> Data under study:
◆ ◆ ◆ ◆ ◆

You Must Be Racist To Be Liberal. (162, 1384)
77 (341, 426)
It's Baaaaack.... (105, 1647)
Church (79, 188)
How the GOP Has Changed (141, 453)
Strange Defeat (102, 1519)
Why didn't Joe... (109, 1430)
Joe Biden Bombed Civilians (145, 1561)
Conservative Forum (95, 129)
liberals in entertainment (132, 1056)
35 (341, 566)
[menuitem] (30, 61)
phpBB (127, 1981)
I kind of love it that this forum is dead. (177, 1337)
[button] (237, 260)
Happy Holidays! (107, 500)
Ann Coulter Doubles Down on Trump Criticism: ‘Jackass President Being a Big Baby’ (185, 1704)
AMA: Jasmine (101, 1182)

◆ ◆ ◆ ◆ ◆

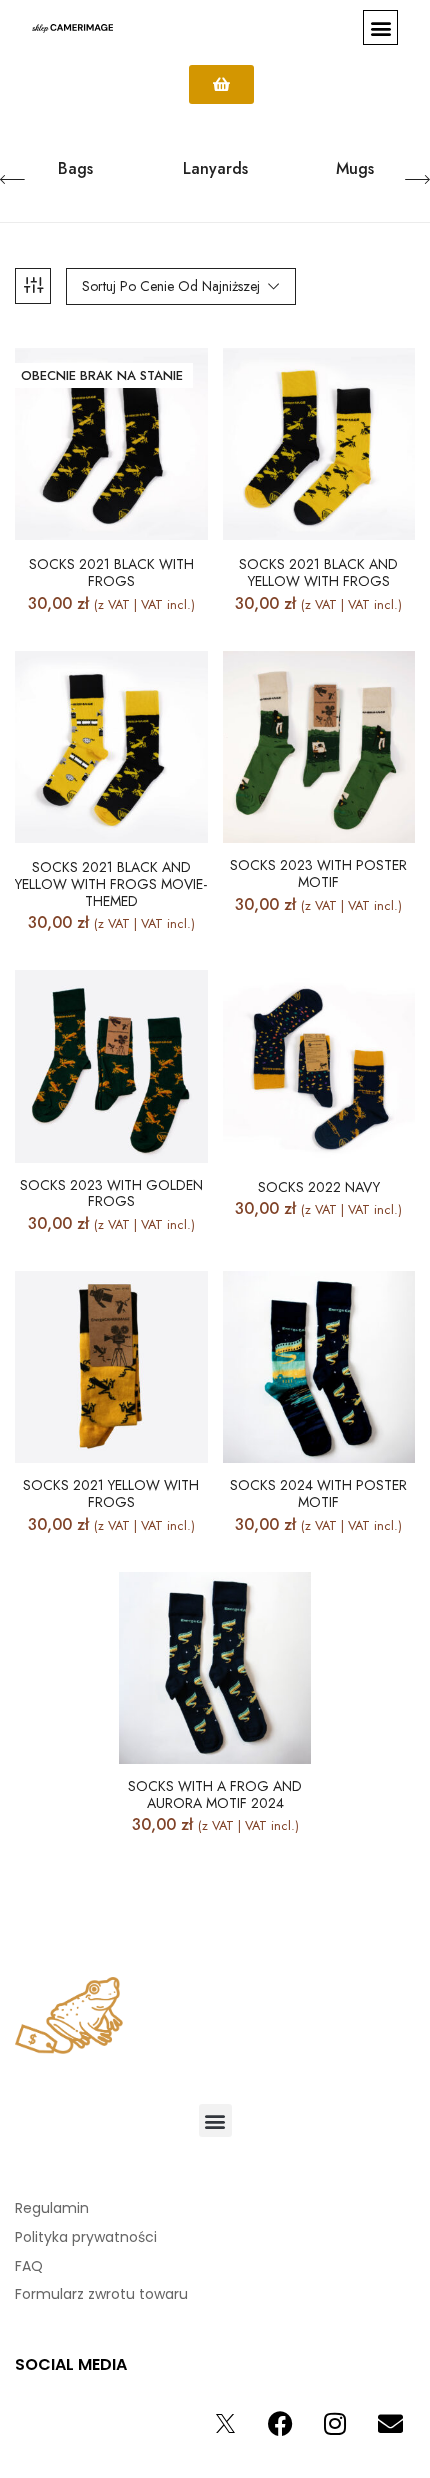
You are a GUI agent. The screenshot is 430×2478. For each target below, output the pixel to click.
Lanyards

◆ ◆ ◆ ◆ ◆

> What you are asked to do: Above is a listing; print exactly its lines from the one with "It's Baaaaack.... (105, 1647)" through the one with "AMA: Jasmine (101, 1182)", and no other lines.

> Response:
It's Baaaaack.... (105, 1647)
Church (79, 188)
How the GOP Has Changed (141, 453)
Strange Defeat (102, 1519)
Why didn't Joe... (109, 1430)
Joe Biden Bombed Civilians (145, 1561)
Conservative Forum (95, 129)
liberals in entertainment (132, 1056)
35 (341, 566)
[menuitem] (30, 61)
phpBB (127, 1981)
I kind of love it that this forum is dead. (177, 1337)
[button] (237, 260)
Happy Holidays! (107, 500)
Ann Coulter Doubles Down on Trump Criticism: ‘Jackass President Being a Big Baby’ (185, 1704)
AMA: Jasmine (101, 1182)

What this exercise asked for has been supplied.